The good thing about that all is that we don’t have to be good enough! Jesus took the little children in his arms and blessed them. He loves the children; us. As the Gospel of Luke says, and as Paul says, It has pleased God to give us the kingdom. (Luke 12:32 1 Cor 1:21)
The obvious question is this: if I don’t have to be good enough, why don’t I feel like I’m heading to the kingdom of heaven. Why do I feel like the young man, who clearly did not think he was inheriting the kingdom? Why, like him, do I still feel distant from God?
Well, we are all being healed. We are all being saved. It is a process which takes time. But there is also another problem. It’s called looking in the wrong place.
The other day I spent ages carefully and systematically going through bags and drawers and coat pockets, and could not find my phone. I was never going to find it either, because I was never looking in the right place, no matter how thorough I was. It was sitting in plain view on the front seat of the car outside; I’d made a phone call when I got home the night before, and left it there.
Every message we get in society tells us to look in the wrong place. Advertising tells us things make us happy; cars, house in the right suburb, the right figure, the right school for our kids, teeth whitened for only $299.00, having the right phone, the right super, being in the right church, believing the right things, saying the right things.
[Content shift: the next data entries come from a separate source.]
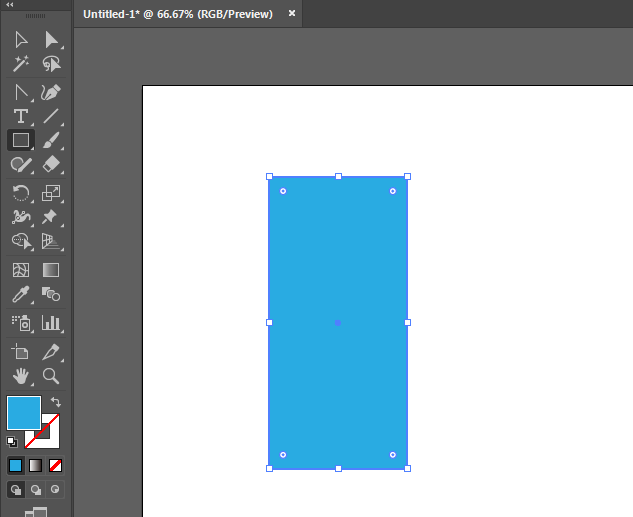Image resolution: width=633 pixels, height=517 pixels.
Task: Choose the Eyedropper tool
Action: (20, 295)

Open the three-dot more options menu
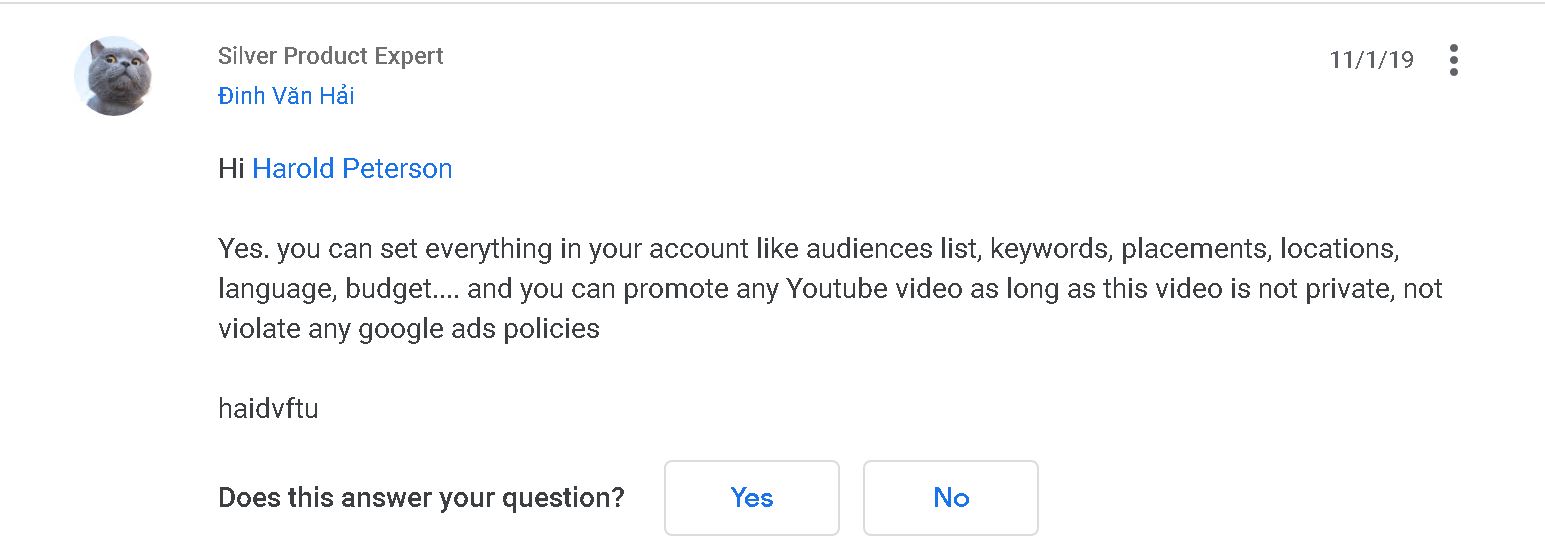tap(1453, 60)
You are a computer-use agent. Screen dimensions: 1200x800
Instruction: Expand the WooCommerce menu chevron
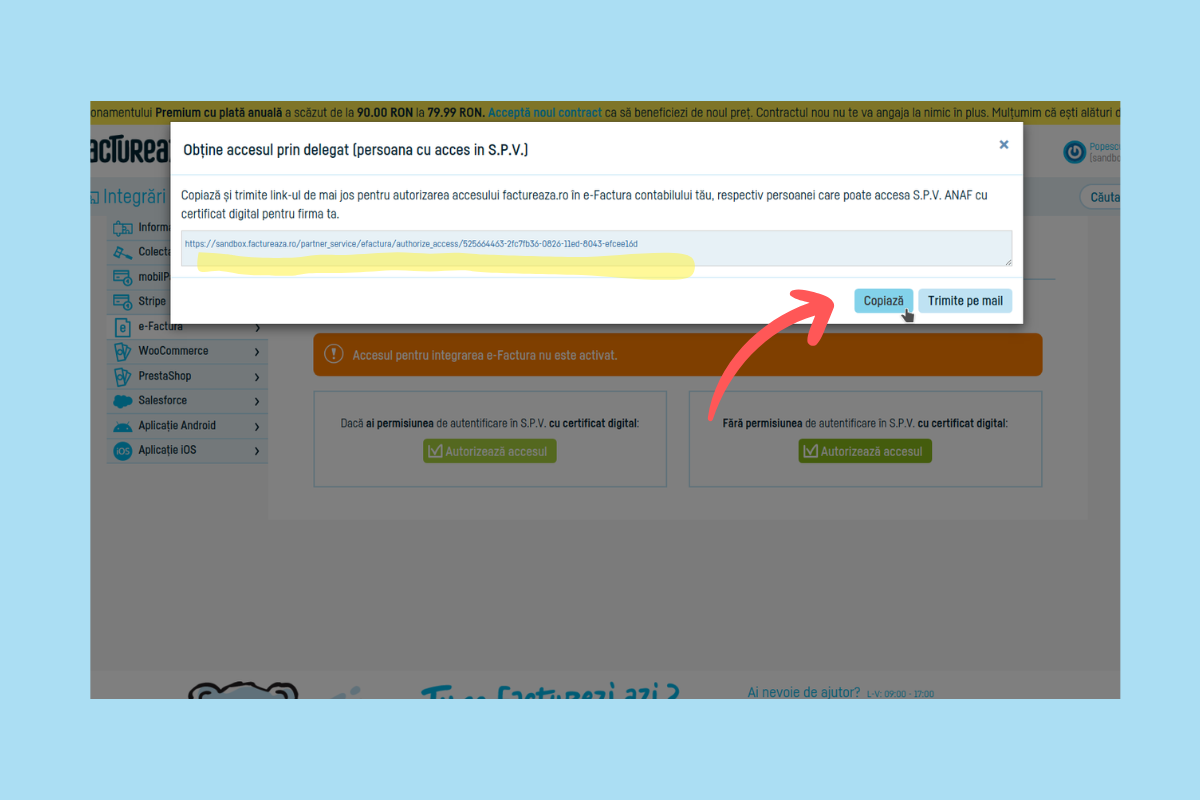coord(257,352)
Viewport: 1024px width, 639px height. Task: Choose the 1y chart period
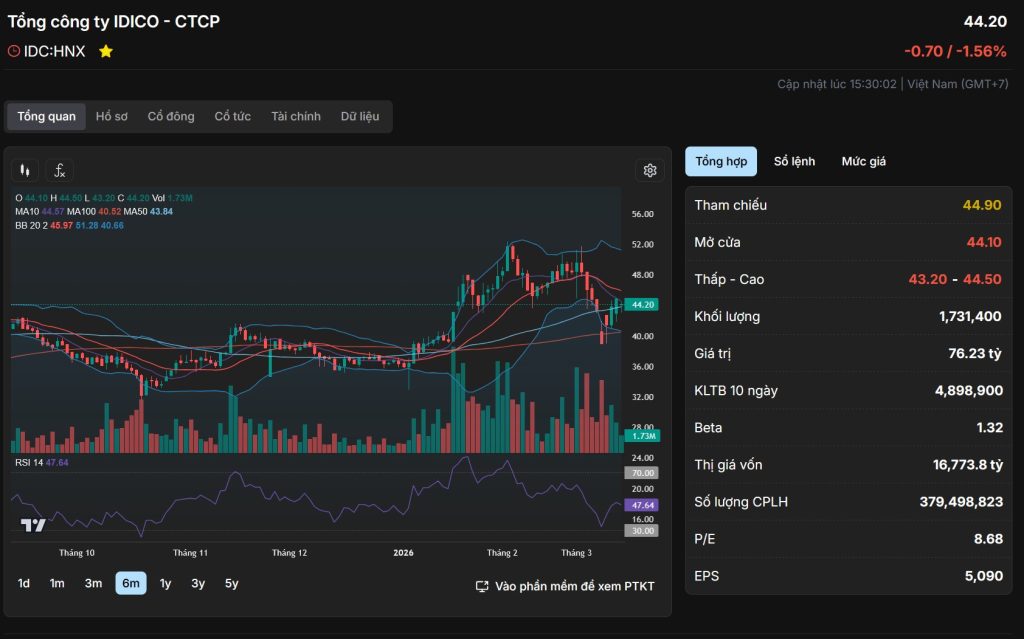(165, 584)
None of this gets us to heaven or to God, or makes us happy.
And another set of messages tell us be good, be good, be good... to make God happy.
None of this works.
What works is simply accepting that God love us.
If we want to be faithful to God; that is full of faith, there is only one thing we need to do, really. All we need to do is stop worrying about pleasing God and getting to heaven, and being happy. We simply need to get on with saying thank you, by helping other people, and looking after the world.
What works is understanding we have possessions and riches to help other people, not to make us happy. We are not put here to be happy. We are put here to live for other people so that they are happy, and can live a decent life. And that will mean we will stumble across the happiness God wants us to have. We will open ourselves to it, barely needing to look.
When I stopped stressing about my phone, and went out to the car to go out and visit someone without it, to make them happy, I found my phone.
There is a paradox here. And lots of “ifs and buts” to do with resisting abuse and being made a door mat, and keeping enough money to be a responsible member of the society in which we live. And so on...
But... the less I have worried about me—and that’s a process in itself—and the more I have focussed on what Jesus seems to be saying about living with other people, and for other people, and trying, in my own poor way to do that, the happier and healthier I have become.
I feel less guilty about the undoubted riches I have. I feel less worried about the limited super I have for retirement. And I simply know that God loves me. I no longer doubt this. I just found it, one day. It was given to me. That’s how God does it. Amen.